Dual-positive hybrid cells linked to shorter survival in advanced breast cancer

An enigmatic type of circulating tumor cell called a dual-positive (DP) cell is associated with shorter survival time in patients with advanced breast cancer, according to a study led by investigators at Weill Cornell Medicine and NewYork-Presbyterian. The findings highlight the potential importance of these under-studied cells in breast cancer progression.

Circulating tumors cells are breakaway tumor cells that can seed secondary tumors (metastases) and are commonly detected in the blood of patients with cancer. Dual-positive cells are circulating cells that bear both tumor-cell and immune-cell markers, and are thought to be hybrid cells resulting from rare fusions of tumor cells with immune cells. Recent studies have linked DP cells' presence in patients' blood to worse outcomes in melanoma and pancreatic cancer.

In the new study, published March 11 in Science Translational Medicine, the researchers linked DP cells to shorter survival times in patients with advanced breast cancer, especially the aggressive "triple-negative" breast cancer subtype. The team also showed with animal models that DP cells can seed breast cancer metastases.

A better understanding of the role of these unusual cells in triple-negative breast cancer might help us devise better treatments and methods for predicting and monitoring treatment responses."
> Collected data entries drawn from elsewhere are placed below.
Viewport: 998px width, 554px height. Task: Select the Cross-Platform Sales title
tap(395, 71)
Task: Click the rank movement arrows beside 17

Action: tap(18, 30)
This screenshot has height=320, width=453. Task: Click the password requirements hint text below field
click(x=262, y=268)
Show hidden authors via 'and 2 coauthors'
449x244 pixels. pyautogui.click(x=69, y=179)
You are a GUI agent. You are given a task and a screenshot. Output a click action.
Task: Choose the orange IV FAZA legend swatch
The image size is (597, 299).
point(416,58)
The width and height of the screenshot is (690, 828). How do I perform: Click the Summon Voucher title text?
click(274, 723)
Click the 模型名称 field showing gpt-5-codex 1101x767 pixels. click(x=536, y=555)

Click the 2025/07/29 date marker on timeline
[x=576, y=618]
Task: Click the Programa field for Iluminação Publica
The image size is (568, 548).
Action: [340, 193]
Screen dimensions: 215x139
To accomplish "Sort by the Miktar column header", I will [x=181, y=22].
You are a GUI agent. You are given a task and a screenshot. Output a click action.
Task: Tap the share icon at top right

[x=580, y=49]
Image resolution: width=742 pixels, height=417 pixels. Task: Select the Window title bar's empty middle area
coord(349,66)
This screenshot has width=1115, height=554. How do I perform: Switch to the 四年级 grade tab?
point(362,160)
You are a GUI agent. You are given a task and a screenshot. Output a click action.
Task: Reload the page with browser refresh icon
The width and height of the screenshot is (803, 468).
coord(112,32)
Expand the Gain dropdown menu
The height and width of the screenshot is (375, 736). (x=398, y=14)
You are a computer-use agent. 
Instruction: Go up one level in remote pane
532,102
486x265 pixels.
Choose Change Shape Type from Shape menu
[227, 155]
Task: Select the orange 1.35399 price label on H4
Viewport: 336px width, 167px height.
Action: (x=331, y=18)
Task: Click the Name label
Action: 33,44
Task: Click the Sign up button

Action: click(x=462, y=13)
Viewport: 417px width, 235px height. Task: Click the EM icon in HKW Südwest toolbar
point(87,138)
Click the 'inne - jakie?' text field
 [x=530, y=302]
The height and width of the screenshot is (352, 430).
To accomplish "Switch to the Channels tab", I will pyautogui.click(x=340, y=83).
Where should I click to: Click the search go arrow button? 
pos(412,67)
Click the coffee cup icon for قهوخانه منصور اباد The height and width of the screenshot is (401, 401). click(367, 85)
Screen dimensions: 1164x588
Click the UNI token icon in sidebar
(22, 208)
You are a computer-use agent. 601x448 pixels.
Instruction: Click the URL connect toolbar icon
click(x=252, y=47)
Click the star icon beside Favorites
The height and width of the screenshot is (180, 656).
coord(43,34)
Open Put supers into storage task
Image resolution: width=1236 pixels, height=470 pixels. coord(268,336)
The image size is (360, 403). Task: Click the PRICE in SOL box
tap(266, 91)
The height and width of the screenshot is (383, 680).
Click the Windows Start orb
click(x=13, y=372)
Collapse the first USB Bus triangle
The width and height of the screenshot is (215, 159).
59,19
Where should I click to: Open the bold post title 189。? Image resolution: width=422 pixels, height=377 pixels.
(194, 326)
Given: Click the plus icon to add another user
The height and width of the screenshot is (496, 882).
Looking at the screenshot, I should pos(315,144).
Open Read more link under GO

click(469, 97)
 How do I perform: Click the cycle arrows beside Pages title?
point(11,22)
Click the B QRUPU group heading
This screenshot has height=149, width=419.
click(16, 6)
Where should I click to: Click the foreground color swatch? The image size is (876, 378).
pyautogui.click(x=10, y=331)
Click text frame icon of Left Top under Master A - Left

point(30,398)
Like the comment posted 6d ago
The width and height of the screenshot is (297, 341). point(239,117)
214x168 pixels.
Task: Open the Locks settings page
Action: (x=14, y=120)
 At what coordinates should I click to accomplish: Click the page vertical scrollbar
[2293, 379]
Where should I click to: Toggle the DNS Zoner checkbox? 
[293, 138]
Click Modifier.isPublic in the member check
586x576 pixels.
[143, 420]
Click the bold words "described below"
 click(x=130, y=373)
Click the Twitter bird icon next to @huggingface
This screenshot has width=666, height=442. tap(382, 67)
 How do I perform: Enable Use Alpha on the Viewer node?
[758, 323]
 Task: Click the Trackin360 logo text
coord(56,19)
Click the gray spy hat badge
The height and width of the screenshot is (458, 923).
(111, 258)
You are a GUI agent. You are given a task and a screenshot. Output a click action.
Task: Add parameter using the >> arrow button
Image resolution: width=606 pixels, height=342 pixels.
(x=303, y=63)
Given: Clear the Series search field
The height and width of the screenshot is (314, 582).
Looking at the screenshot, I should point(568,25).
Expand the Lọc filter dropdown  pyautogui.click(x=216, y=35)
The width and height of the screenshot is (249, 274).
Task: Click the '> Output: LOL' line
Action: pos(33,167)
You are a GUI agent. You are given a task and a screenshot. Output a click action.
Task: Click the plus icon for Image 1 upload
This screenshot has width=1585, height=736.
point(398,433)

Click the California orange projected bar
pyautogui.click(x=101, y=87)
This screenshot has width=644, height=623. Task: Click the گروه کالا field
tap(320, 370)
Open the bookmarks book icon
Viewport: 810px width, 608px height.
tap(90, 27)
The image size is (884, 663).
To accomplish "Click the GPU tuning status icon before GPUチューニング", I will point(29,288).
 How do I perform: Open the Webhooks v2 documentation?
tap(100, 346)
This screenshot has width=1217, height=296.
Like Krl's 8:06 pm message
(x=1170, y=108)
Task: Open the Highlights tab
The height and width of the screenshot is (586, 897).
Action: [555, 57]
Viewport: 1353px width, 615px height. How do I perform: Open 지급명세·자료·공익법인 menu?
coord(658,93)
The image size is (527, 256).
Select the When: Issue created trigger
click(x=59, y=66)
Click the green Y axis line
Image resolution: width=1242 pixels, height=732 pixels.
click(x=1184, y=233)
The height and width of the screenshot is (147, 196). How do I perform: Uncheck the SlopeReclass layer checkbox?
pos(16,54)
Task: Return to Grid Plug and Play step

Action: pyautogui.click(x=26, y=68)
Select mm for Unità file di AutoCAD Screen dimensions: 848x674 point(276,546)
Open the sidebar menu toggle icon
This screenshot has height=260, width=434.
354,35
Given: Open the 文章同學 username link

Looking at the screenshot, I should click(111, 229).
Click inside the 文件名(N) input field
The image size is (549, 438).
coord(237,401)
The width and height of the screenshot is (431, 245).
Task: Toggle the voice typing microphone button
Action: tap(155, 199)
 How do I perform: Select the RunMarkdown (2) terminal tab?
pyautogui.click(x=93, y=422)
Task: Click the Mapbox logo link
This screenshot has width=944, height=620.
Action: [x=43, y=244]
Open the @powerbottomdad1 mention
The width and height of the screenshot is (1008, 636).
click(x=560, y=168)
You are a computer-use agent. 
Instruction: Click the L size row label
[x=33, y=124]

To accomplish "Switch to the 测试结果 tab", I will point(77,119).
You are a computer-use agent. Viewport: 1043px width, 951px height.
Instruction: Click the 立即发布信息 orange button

Dr. Carolina Reduzzi, study co-first author, assistant professor of cancer biology research in medicine at Weill Cornell Medicine

Dr. Eleonora Nicolò, instructor of cancer research in medicine at Weill Cornell Medicine is the other co-first author of the study. Drs. Reduzzi and Nicolò are members of the laboratory of study senior author Dr. Massimo Cristofanilli, professor of medicine in the Division of Hematology and Medical Oncology at Weill Cornell Medicine and an oncologist at NewYork-Presbyterian/Weill Cornell Medical Center.

The team initially analyzed blood samples from 340 women with advanced breast cancer who had agreed to participate in the research study when it began at Northwestern University, where Dr. Cristofanilli was originally located. DP cells tended to be less numerous than ordinary circulating tumor cells, which are a known risk factor for metastasis and shorter survival. However, the researchers identified at least one DP cell in 152 (44.7%) of the women. Patients with three or more detected DPs had median survival times of just 23.5 months, compared to 33.6 months for patients with less than 3 detected DP cells. The association between more than 3 DP cells and shorter median survival was validated in an additional group of 51 patients with advanced breast cancer who agreed to participate in the study at Dr. Cristofanilli's clinic at NewYork-Presbyerian/Weill Cornell Medical Center.

Comparisons of different breast cancer subtypes indicated that the shorter-survival risk from DP cells was concentrated mainly among patients with triple-negative breast cancer, a subtype in which tumor cells lack the three most common breast tumor markers: estrogen, progesterone and HER2 receptors.

Supporting the hypothesis that DP cells originate from tumor-cell/macrophage fusions, the researchers found that 60% of analyzed DP cells from patients bore a standard macrophage marker. Moreover, the team were able to detect DP cells in breast cancer mouse models only when the mice had intact immune systems.

About 29% of patient DP cells had genetic abnormalities called copy number alterations, which are commonly found in tumors. Although patients' ordinary circulating tumor cells were more likely to show such abnormalities, DP cells seemed fully capable of seeding metastases in animal models.

The findings underscored the relevance of DP cells in breast cancer and the importance of studying them further. The team is currently conducting a comprehensive characterization of DP cells' gene expression patterns, which should better define their cellular origins.

"Our current therapies target ordinary cancer cells, but DP cells have a different biology," said Dr.Cristofanilli, who is also the scientific director and head of the Liquid Biopsy Platform at the Englander Institute for Precision Medicine and the associate director of precision oncology at the Sandra and Edward Meyer Cancer Center. "We need to understand that better if we're going to target them effectively."